How Referees were Invented

 

Near the start of the hockey era, games were played mostly in the winter. The games that were played in the summer soon became water polo matches, but that's another story.

At first, there were not many rules. Things were very wide open then, a breakaway could take hours to bring to a stop. Soon, things like the size of the hockey 'rink' were standardized. Before standardization, rinks were as large as the lakes that Pierre and his buddies played on. This made for great exercise but quickly eroded the fan base.

Rink size became the same all over Canada, players usually wore the same type of bayonets on their skates and sticks that were too curved were soon outlawed. However, players still called the shots when it came to rules about scoring and interpersonal things, such as fighting, and many players were injured in the wild and rough pre-referee days.

Trappers, the guys who wore those early baseball mitts of the same name in order to 'trap' beaver and mink, sometimes resorted to an early form of camouflage which allowed them to creep up on unsuspecting animals. Camouflage, which really means 'look like an idiot', tends to make people invisible in certain surroundings. This, contrary to popular belief, does not work in malls or in schools.

Anyway, at that time there were a group of trappers who were called referees. They wore black and white striped camouflage which was very useful in the birch woods of Canada. At that time there were two types of birch, white birch which you still see today, and black birch which was outlawed during Canada's brief but intense apartheid era. The word referee came from the French/Gaelic/Italian/Scotch/Hebrew word for "men who capture animals with a leather glove and who wear black and white striped shirts all the time and need glasses." The actual word sounds much like the Welsh word for flatulence and is generally unpronounceable.

The referees, sturdy short men who usually were quite vain and opposed to wearing glasses, watched the games from the safety of the birch forests. Pierre and his friends often saw them standing at the edge of the forest. One day, when there was a fierce battle on the ice, several referees rushed down onto the frozen lake and took control of the game. The fighting stopped and Pierre, by now an elder statesman of hockey, asked the referees to stay and control other games.

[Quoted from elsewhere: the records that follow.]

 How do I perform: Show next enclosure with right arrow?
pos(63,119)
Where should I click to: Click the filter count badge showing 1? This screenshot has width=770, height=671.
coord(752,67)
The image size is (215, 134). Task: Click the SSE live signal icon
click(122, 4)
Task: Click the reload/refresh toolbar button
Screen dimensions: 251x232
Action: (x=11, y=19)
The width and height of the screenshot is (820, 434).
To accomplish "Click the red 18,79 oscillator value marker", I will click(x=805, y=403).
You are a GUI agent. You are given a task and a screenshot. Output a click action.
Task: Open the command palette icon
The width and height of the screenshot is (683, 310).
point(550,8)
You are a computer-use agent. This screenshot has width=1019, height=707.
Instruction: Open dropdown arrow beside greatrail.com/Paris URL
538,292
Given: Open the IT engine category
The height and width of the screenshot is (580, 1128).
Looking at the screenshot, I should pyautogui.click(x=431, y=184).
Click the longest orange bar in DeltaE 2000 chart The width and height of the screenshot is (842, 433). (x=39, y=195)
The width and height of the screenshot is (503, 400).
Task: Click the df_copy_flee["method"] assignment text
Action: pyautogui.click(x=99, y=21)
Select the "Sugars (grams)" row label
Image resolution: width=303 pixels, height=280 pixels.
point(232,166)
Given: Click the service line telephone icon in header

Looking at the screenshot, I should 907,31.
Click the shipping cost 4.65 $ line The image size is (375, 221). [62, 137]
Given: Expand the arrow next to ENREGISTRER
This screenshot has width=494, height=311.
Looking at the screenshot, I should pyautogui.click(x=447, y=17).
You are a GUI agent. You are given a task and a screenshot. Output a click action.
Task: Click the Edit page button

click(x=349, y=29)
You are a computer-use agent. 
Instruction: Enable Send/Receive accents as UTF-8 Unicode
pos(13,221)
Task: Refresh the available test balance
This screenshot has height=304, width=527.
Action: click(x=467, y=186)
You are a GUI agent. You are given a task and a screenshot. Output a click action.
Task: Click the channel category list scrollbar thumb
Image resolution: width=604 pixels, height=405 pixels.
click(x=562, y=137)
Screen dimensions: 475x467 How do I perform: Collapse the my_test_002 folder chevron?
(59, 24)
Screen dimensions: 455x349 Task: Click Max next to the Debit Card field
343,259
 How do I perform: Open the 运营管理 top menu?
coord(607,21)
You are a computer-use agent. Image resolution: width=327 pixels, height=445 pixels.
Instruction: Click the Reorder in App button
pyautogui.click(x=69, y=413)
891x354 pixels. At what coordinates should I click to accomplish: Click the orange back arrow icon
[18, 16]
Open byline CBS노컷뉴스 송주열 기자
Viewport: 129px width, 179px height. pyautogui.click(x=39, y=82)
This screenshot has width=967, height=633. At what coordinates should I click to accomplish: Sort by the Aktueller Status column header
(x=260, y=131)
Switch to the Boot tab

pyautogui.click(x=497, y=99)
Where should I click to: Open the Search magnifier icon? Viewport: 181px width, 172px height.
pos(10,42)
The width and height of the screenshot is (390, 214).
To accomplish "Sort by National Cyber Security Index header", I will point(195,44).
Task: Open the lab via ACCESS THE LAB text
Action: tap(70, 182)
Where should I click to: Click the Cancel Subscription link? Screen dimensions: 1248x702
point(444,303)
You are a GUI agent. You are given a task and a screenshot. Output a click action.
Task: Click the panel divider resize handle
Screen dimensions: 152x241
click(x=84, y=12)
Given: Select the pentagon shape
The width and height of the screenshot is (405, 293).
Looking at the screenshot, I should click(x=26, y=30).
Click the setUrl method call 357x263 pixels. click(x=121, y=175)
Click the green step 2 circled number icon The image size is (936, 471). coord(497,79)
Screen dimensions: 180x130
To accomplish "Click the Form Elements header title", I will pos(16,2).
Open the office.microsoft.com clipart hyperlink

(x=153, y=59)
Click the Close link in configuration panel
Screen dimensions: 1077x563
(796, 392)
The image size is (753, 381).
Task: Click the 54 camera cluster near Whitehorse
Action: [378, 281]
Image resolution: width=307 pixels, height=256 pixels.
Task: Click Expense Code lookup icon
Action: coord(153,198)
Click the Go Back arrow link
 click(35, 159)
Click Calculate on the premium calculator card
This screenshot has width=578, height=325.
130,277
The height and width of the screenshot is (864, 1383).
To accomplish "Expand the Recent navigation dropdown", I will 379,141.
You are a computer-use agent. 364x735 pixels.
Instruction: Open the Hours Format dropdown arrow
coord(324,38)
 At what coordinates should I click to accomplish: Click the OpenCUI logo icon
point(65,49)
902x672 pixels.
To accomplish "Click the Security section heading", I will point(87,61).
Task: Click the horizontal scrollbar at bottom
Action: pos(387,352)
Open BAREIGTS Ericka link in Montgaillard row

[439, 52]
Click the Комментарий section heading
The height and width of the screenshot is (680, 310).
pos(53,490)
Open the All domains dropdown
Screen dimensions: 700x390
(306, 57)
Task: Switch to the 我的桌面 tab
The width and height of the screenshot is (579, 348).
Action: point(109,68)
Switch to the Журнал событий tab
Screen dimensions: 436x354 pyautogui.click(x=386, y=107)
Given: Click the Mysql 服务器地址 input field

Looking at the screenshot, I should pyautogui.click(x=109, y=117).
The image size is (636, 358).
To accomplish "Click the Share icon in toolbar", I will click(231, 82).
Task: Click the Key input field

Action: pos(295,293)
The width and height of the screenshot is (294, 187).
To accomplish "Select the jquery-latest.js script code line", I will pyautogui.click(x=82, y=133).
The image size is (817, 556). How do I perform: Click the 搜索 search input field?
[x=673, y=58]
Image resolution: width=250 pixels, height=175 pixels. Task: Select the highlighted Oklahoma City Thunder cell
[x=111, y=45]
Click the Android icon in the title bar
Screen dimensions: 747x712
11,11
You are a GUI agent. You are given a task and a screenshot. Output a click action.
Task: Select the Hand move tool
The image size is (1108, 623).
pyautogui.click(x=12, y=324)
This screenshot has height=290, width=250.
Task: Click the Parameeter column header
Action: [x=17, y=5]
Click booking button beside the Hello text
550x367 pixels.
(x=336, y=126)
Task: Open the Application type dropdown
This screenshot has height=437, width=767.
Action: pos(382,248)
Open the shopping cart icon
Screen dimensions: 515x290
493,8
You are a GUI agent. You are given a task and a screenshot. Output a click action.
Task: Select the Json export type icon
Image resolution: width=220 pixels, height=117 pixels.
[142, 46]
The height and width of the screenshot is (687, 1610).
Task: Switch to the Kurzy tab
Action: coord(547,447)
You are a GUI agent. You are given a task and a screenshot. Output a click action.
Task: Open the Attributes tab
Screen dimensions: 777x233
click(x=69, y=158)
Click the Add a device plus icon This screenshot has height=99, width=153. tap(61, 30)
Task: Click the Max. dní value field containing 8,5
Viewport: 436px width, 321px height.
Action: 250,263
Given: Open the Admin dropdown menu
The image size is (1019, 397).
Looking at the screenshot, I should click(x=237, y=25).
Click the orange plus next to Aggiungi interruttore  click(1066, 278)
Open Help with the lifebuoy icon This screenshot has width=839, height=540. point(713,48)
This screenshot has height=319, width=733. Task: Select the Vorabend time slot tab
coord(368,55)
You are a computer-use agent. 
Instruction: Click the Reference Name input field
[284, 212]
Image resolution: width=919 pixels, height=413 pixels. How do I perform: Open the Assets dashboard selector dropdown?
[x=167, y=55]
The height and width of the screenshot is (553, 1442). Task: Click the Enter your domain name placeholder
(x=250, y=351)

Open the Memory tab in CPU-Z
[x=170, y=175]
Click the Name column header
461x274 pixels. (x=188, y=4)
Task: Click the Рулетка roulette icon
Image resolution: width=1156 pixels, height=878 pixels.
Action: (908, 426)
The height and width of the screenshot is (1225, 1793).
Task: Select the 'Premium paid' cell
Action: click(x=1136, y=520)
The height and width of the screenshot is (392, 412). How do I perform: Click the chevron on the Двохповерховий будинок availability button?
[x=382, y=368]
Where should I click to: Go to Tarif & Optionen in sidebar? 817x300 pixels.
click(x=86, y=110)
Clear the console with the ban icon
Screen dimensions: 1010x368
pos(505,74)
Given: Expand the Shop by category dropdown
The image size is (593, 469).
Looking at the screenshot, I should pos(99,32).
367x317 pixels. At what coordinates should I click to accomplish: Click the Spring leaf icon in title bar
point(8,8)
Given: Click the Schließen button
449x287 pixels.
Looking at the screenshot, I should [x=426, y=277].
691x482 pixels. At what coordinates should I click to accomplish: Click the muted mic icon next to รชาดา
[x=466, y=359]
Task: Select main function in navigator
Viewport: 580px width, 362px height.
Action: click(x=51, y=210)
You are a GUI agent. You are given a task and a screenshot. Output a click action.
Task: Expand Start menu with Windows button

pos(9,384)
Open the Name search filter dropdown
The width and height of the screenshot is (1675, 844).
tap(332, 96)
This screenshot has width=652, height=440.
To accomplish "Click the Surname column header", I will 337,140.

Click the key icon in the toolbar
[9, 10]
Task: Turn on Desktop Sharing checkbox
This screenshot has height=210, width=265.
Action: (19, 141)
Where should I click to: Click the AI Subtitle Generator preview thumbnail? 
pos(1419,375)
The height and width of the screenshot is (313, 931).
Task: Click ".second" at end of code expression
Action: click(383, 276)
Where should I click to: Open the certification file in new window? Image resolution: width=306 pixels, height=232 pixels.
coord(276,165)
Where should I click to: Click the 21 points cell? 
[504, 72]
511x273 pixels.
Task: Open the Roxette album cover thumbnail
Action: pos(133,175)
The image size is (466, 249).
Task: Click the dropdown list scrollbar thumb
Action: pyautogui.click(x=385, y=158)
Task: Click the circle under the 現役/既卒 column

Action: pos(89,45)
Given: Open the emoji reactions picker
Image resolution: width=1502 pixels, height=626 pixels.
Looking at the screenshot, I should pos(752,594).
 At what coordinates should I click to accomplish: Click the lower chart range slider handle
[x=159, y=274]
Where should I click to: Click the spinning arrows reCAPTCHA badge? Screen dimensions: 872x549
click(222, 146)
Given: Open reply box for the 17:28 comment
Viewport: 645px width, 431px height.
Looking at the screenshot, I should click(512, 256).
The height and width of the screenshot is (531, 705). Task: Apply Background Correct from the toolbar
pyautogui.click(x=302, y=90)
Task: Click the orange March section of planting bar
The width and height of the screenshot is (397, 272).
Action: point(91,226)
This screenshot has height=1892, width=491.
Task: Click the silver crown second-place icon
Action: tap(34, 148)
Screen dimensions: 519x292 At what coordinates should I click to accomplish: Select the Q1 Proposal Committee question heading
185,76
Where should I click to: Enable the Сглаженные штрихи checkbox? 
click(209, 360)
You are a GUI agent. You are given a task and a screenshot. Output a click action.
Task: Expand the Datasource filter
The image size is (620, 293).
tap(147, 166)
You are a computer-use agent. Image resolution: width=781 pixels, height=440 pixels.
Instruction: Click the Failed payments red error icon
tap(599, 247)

The question remains, however, as to why the referees stopped the fight in the first place. The true reason may never be known but legend states that the fight was actually started over a mink that slipped out of a referees glove and scurried down onto the ice surface. That referee, his name was Buckner as I recall, raced into the game to retrieve the mink and the players stopped fighting to help him.

Hockey's early days were shrouded in the mists of time and some of the details might be a bit different from what I have written here but it makes a good story anyway, right?